Court Releases a Pallet of Currency to the CFTC as an Offset Against the Final Judgment
In a separate order, the court released to the CFTC a pallet of Iraqi Dinar and Vietnamese Dong that had been seized from the defendants as an offset against the final judgment, which, at the time of seizure, was valued at more than $2.5 million USD.
Related Criminal Action
In a related criminal action, on June 7, 2016, the U.S. Attorney’s Office for the Middle District of Alabama charged Tayeh by criminal information with one count of wire fraud. [See United States v.
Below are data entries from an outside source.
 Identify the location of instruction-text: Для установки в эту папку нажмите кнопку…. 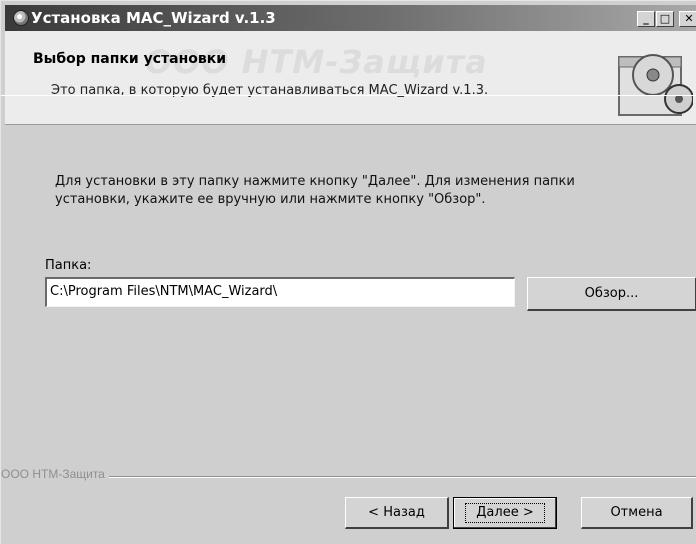
(315, 190).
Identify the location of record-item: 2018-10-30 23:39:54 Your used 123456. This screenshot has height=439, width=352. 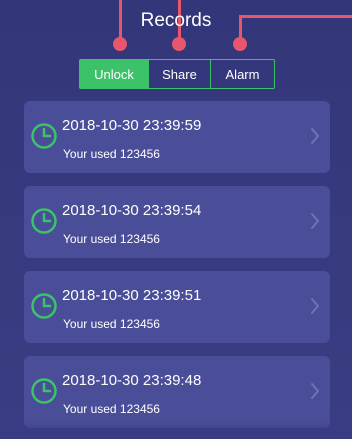
(177, 222).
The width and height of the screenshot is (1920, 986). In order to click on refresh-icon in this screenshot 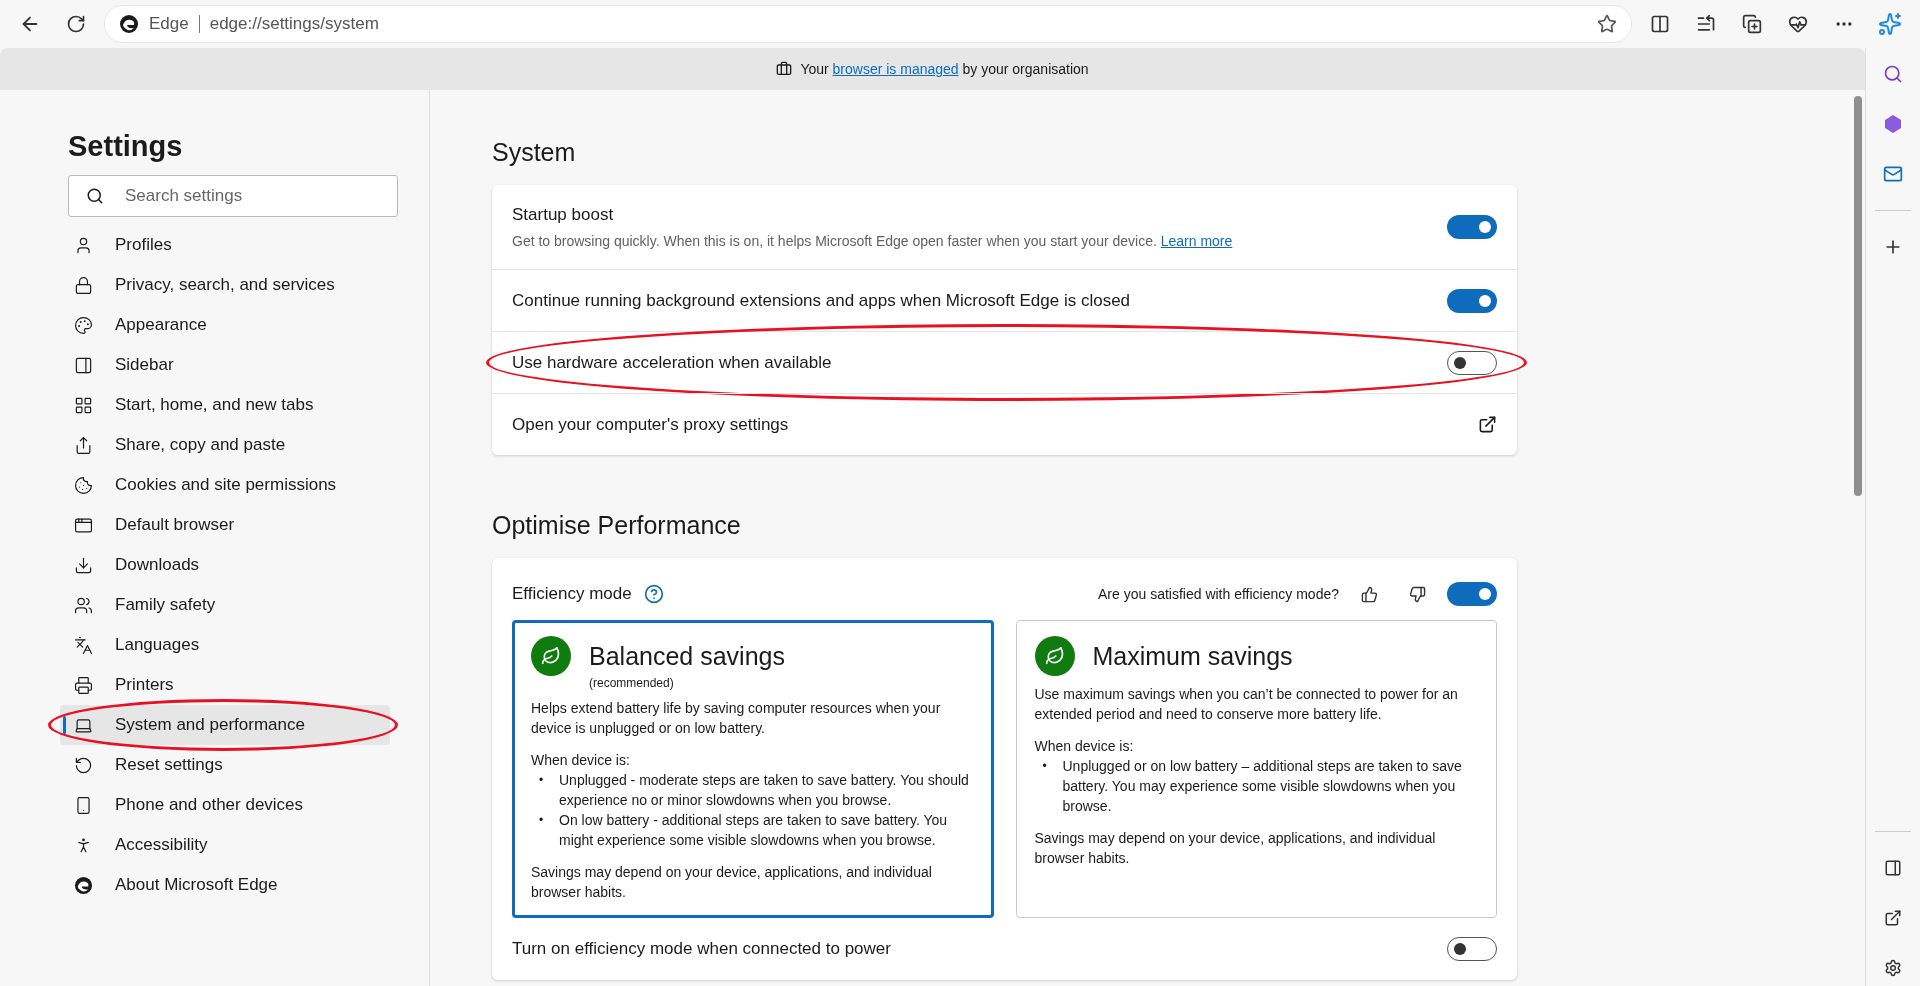, I will do `click(76, 24)`.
Tayeh, Case No. 1:16-cr-213 (M.D. Ala.)]. Tayeh pleaded guilty on June 11, 2016. He was sentenced to a term of imprisonment of one year and one day and ordered to both forfeit more than $8 million and pay $151,517 in restitution to identified victims.
The CFTC appreciates the assistance of the U.S. Attorney’s Office for the Middle District of Alabama, the Federal Bureau of Investigation, the Alabama Securities Commission, the Dothan, Alabama Police Department, and the Houston County, Alabama Sheriff’s Office.
The Division of Enforcement staff members responsible for this case are Timothy J. Mulreany, Danielle Karst, Patricia Gomersall, Hillary Van Tassel, and Paul G. Hayeck.